The request: Rewrite all of the records below, putting "Point out the location of" wherever "Identify the location of" appears and leaving everything else unchanged.

Material to process:
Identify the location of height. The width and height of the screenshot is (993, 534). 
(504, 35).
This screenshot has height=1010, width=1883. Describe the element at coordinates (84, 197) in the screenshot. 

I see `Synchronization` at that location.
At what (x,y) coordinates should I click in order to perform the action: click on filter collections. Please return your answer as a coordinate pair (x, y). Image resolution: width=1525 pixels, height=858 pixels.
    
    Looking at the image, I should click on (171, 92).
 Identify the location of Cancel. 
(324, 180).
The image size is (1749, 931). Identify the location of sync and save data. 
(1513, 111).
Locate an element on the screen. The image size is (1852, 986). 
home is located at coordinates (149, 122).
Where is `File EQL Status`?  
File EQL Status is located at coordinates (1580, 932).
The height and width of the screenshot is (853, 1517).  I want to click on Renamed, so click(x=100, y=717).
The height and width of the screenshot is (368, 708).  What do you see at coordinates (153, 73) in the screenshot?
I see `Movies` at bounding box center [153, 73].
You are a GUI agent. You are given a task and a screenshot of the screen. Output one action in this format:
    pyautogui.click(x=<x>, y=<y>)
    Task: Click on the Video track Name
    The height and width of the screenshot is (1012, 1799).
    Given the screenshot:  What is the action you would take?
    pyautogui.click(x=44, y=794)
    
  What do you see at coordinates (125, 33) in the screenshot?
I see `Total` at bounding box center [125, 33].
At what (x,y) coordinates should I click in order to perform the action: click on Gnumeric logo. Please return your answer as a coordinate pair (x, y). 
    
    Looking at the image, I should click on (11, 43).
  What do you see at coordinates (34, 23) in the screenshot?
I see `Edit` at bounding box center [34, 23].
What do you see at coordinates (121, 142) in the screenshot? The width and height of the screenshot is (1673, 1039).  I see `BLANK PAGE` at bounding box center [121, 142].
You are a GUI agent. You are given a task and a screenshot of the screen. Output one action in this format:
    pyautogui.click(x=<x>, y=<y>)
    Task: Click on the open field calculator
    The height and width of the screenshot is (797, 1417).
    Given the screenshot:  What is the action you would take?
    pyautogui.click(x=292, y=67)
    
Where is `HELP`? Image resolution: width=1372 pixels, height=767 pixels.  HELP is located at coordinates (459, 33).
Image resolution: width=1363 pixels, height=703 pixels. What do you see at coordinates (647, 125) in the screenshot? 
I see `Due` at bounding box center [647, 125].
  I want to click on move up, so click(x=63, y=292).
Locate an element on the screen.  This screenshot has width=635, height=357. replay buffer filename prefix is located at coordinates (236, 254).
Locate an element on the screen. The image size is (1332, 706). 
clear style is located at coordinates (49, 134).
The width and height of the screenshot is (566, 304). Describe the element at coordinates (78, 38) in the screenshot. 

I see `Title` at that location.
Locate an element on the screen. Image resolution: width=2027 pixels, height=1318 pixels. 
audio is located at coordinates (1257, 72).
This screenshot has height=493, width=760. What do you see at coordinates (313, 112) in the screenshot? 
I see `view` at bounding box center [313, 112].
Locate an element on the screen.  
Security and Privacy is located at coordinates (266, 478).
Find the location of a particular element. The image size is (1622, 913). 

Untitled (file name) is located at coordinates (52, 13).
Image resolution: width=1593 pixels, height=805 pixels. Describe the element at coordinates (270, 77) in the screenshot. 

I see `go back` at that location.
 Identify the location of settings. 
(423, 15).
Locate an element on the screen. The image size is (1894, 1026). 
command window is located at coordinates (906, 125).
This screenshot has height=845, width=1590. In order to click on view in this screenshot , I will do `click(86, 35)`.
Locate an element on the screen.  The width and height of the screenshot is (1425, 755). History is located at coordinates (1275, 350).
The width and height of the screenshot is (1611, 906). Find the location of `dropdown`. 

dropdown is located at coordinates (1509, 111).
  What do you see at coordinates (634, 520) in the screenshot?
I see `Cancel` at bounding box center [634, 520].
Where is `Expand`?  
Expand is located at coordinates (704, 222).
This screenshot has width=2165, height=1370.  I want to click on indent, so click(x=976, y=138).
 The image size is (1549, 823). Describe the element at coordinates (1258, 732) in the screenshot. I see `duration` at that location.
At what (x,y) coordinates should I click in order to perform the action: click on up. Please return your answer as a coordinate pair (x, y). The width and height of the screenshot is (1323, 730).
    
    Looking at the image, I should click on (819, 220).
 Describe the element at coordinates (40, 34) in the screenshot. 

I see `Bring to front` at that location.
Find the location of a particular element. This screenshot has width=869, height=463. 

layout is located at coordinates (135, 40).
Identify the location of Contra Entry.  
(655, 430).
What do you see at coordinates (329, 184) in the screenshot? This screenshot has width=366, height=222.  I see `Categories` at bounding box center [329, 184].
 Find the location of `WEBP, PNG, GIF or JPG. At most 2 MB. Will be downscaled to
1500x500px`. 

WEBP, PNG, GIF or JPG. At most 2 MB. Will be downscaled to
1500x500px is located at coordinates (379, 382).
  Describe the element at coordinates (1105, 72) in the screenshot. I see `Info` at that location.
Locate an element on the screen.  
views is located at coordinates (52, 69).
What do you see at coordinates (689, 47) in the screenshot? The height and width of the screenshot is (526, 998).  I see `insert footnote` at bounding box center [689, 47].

Answer in full:
Point out the location of height. The width and height of the screenshot is (993, 534). 
(504, 35).
This screenshot has height=1010, width=1883. Describe the element at coordinates (84, 197) in the screenshot. 

I see `Synchronization` at that location.
At what (x,y) coordinates should I click in order to perform the action: click on filter collections. Please return your answer as a coordinate pair (x, y). Image resolution: width=1525 pixels, height=858 pixels.
    
    Looking at the image, I should click on (171, 92).
 Point out the location of Cancel. 
(324, 180).
The image size is (1749, 931). Point out the location of sync and save data. 
(1513, 111).
Locate an element on the screen. The image size is (1852, 986). 
home is located at coordinates (149, 122).
Where is `File EQL Status`?  
File EQL Status is located at coordinates (1580, 932).
The height and width of the screenshot is (853, 1517).  I want to click on Renamed, so click(x=100, y=717).
The height and width of the screenshot is (368, 708).  What do you see at coordinates (153, 73) in the screenshot?
I see `Movies` at bounding box center [153, 73].
You are a GUI agent. You are given a task and a screenshot of the screen. Output one action in this format:
    pyautogui.click(x=<x>, y=<y>)
    Task: Click on the Video track Name
    The height and width of the screenshot is (1012, 1799).
    Given the screenshot:  What is the action you would take?
    pyautogui.click(x=44, y=794)
    
  What do you see at coordinates (125, 33) in the screenshot?
I see `Total` at bounding box center [125, 33].
At what (x,y) coordinates should I click in order to perform the action: click on Gnumeric logo. Please return your answer as a coordinate pair (x, y). 
    
    Looking at the image, I should click on (11, 43).
  What do you see at coordinates (34, 23) in the screenshot?
I see `Edit` at bounding box center [34, 23].
What do you see at coordinates (121, 142) in the screenshot? The width and height of the screenshot is (1673, 1039).  I see `BLANK PAGE` at bounding box center [121, 142].
You are a GUI agent. You are given a task and a screenshot of the screen. Output one action in this format:
    pyautogui.click(x=<x>, y=<y>)
    Task: Click on the open field calculator
    The height and width of the screenshot is (797, 1417).
    Given the screenshot:  What is the action you would take?
    pyautogui.click(x=292, y=67)
    
Where is `HELP`? Image resolution: width=1372 pixels, height=767 pixels.  HELP is located at coordinates (459, 33).
Image resolution: width=1363 pixels, height=703 pixels. What do you see at coordinates (647, 125) in the screenshot? 
I see `Due` at bounding box center [647, 125].
  I want to click on move up, so click(x=63, y=292).
Locate an element on the screen.  This screenshot has width=635, height=357. replay buffer filename prefix is located at coordinates (236, 254).
Locate an element on the screen. The image size is (1332, 706). 
clear style is located at coordinates (49, 134).
The width and height of the screenshot is (566, 304). Describe the element at coordinates (78, 38) in the screenshot. 

I see `Title` at that location.
Locate an element on the screen. Image resolution: width=2027 pixels, height=1318 pixels. 
audio is located at coordinates (1257, 72).
This screenshot has height=493, width=760. What do you see at coordinates (313, 112) in the screenshot? 
I see `view` at bounding box center [313, 112].
Locate an element on the screen.  
Security and Privacy is located at coordinates (266, 478).
Find the location of a particular element. The image size is (1622, 913). 

Untitled (file name) is located at coordinates (52, 13).
Image resolution: width=1593 pixels, height=805 pixels. Describe the element at coordinates (270, 77) in the screenshot. 

I see `go back` at that location.
 Point out the location of settings. 
(423, 15).
Locate an element on the screen. The image size is (1894, 1026). 
command window is located at coordinates (906, 125).
This screenshot has height=845, width=1590. In order to click on view in this screenshot , I will do `click(86, 35)`.
Locate an element on the screen.  The width and height of the screenshot is (1425, 755). History is located at coordinates (1275, 350).
The width and height of the screenshot is (1611, 906). Find the location of `dropdown`. 

dropdown is located at coordinates (1509, 111).
  What do you see at coordinates (634, 520) in the screenshot?
I see `Cancel` at bounding box center [634, 520].
Where is `Expand`?  
Expand is located at coordinates (704, 222).
This screenshot has width=2165, height=1370.  I want to click on indent, so click(x=976, y=138).
 The image size is (1549, 823). Describe the element at coordinates (1258, 732) in the screenshot. I see `duration` at that location.
At what (x,y) coordinates should I click in order to perform the action: click on up. Please return your answer as a coordinate pair (x, y). The width and height of the screenshot is (1323, 730).
    
    Looking at the image, I should click on (819, 220).
 Describe the element at coordinates (40, 34) in the screenshot. 

I see `Bring to front` at that location.
Find the location of a particular element. This screenshot has width=869, height=463. 

layout is located at coordinates (135, 40).
Point out the location of Contra Entry.  
(655, 430).
What do you see at coordinates (329, 184) in the screenshot? This screenshot has width=366, height=222.  I see `Categories` at bounding box center [329, 184].
 Find the location of `WEBP, PNG, GIF or JPG. At most 2 MB. Will be downscaled to
1500x500px`. 

WEBP, PNG, GIF or JPG. At most 2 MB. Will be downscaled to
1500x500px is located at coordinates (379, 382).
  Describe the element at coordinates (1105, 72) in the screenshot. I see `Info` at that location.
Locate an element on the screen.  
views is located at coordinates (52, 69).
What do you see at coordinates (689, 47) in the screenshot? The height and width of the screenshot is (526, 998).  I see `insert footnote` at bounding box center [689, 47].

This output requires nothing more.